A 57-year-old woman was admitted to a university hospital with clinical manifestation of progressive chronic heart failure. The patient had hypertension and no history of diabetes mellitus, myocardial infarction (MI), stroke, and arrhythmias. After a series of laboratory and instrumental examination methods, MM complicated by cardiac AL amyloidosis was proved. Upon specific cardio-oncology examination (NT-proBNP 4,274 pg/ml), ECHO showed systolic dysfunction, motion abnormalities in LV basal and middle segments, and a typical depositional myocardium pattern (“luminescence”); cardiac MRI revealed restrictive cardiomyopathy and specific hyperenhancement of the ventricles and atria; 24-h ECG showed QS-pattern in leads V1–V3 and unstable ventricular tachycardia (VT) paroxysms. Cardio-oncology consultation showed baseline cardiovascular risk was very high (≥20%), and cardioprotective therapy [iACE/ARBs, beta-blockers (BB), statins] was administered. The patient underwent VCD (bortezomib; cyclophosphamide; dexamethasone) chemotherapy (CMT) program. By the time of publication, the patient had received four CMT courses with a positive oncohematological and cardiovascular effect.
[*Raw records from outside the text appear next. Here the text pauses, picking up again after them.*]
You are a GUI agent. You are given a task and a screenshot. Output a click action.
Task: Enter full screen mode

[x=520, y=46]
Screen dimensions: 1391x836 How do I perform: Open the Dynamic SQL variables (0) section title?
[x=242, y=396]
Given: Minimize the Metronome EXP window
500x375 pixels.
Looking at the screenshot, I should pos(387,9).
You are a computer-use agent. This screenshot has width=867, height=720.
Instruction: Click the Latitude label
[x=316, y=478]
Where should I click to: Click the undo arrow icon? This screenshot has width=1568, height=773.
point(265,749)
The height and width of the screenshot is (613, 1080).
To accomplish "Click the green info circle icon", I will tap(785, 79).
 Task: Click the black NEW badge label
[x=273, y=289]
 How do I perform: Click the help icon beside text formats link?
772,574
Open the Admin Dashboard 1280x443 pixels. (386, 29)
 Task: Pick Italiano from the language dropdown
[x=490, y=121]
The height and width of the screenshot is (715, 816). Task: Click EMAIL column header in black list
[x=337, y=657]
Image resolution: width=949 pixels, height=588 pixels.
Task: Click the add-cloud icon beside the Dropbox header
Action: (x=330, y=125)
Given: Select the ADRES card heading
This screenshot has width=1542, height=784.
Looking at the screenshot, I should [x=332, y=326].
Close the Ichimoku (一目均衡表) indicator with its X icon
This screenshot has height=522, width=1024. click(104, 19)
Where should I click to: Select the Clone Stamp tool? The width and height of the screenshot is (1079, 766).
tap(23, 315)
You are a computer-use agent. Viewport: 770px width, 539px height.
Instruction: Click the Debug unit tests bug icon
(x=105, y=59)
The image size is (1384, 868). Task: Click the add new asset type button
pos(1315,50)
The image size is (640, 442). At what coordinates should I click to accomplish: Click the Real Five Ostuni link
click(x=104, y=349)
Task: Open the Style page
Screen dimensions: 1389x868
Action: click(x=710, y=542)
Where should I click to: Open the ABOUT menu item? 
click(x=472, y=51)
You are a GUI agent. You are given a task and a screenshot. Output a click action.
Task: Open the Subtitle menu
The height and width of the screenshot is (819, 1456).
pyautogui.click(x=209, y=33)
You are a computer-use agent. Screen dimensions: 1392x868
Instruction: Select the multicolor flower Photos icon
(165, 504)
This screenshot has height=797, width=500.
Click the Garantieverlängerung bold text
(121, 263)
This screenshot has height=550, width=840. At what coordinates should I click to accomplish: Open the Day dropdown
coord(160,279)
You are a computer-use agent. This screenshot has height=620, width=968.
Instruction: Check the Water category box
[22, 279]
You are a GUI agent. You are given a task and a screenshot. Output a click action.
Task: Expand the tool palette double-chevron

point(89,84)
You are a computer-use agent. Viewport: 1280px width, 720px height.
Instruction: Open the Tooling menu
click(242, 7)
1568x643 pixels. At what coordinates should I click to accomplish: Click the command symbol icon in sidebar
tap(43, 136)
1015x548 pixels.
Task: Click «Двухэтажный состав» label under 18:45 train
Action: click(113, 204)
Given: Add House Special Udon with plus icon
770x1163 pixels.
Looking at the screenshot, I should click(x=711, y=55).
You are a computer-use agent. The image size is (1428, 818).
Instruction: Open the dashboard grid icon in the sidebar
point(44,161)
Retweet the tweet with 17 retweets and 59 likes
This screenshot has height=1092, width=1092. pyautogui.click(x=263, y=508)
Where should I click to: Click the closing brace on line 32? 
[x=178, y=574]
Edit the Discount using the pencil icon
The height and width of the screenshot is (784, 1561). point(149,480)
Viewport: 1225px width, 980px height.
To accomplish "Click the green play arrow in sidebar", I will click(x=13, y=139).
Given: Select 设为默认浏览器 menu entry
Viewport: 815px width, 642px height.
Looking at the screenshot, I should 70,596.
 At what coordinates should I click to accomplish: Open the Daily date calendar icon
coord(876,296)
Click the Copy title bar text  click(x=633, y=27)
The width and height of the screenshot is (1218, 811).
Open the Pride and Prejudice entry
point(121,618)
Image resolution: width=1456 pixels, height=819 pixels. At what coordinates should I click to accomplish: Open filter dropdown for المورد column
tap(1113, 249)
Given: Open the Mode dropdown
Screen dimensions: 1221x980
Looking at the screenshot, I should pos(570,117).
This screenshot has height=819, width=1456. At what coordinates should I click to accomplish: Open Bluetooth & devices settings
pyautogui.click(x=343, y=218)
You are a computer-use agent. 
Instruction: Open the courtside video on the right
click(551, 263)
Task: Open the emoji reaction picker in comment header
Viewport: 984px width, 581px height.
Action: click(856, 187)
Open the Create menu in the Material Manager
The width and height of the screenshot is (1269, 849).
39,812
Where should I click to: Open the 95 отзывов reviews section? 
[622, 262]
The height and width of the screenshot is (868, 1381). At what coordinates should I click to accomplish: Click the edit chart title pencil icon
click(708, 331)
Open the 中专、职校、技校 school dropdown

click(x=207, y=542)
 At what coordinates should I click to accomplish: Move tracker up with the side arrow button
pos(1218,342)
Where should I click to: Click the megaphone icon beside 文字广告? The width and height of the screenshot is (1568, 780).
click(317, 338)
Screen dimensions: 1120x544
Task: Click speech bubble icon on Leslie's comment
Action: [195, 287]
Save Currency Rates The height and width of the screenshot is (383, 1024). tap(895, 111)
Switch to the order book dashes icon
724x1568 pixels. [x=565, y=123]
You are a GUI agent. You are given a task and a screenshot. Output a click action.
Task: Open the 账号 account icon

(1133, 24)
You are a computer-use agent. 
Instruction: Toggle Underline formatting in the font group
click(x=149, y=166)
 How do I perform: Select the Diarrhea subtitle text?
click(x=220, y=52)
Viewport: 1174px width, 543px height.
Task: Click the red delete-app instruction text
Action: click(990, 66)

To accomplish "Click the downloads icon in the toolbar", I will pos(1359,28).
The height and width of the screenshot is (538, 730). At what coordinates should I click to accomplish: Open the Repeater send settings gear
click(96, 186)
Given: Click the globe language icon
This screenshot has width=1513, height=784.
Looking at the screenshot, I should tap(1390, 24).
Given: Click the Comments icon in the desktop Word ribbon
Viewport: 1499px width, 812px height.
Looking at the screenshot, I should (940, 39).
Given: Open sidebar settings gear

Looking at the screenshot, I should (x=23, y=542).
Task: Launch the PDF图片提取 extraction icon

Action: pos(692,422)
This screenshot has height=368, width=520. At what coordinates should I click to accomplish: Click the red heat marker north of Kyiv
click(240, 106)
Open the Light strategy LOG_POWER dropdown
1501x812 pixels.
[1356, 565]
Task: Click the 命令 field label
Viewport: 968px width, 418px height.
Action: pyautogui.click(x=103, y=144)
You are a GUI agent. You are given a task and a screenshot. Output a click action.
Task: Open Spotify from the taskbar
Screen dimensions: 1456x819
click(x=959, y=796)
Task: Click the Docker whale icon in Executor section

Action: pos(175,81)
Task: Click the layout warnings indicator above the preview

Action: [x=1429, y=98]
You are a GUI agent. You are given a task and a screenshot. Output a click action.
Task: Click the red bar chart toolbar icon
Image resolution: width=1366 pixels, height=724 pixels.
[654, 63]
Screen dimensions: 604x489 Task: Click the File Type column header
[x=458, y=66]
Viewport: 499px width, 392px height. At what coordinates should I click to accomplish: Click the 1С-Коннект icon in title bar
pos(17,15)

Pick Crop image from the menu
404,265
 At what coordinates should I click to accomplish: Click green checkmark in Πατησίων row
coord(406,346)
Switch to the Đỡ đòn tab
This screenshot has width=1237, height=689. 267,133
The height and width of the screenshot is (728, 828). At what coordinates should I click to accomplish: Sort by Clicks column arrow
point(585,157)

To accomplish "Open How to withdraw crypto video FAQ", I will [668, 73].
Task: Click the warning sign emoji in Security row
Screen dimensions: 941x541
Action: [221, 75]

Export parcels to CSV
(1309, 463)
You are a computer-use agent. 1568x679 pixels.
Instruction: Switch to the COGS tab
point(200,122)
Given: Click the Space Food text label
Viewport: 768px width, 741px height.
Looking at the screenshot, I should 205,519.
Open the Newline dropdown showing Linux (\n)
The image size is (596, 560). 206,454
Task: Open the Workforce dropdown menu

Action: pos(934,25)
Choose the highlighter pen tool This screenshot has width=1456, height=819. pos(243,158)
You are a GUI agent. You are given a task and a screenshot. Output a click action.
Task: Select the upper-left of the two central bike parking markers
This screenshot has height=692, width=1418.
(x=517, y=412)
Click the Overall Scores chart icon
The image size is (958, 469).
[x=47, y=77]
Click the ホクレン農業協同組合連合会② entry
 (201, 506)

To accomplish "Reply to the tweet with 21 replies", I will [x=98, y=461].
In this clinical case, we described a complication of MM, which was rare according to the severity and manifestation with restrictive cardiomyopathy due to secondary cardiac amyloidosis. The case's features were difficulties in verifying the underlying disease and its own complication, and the complexity of patient management according to modern principles of cardio-oncology.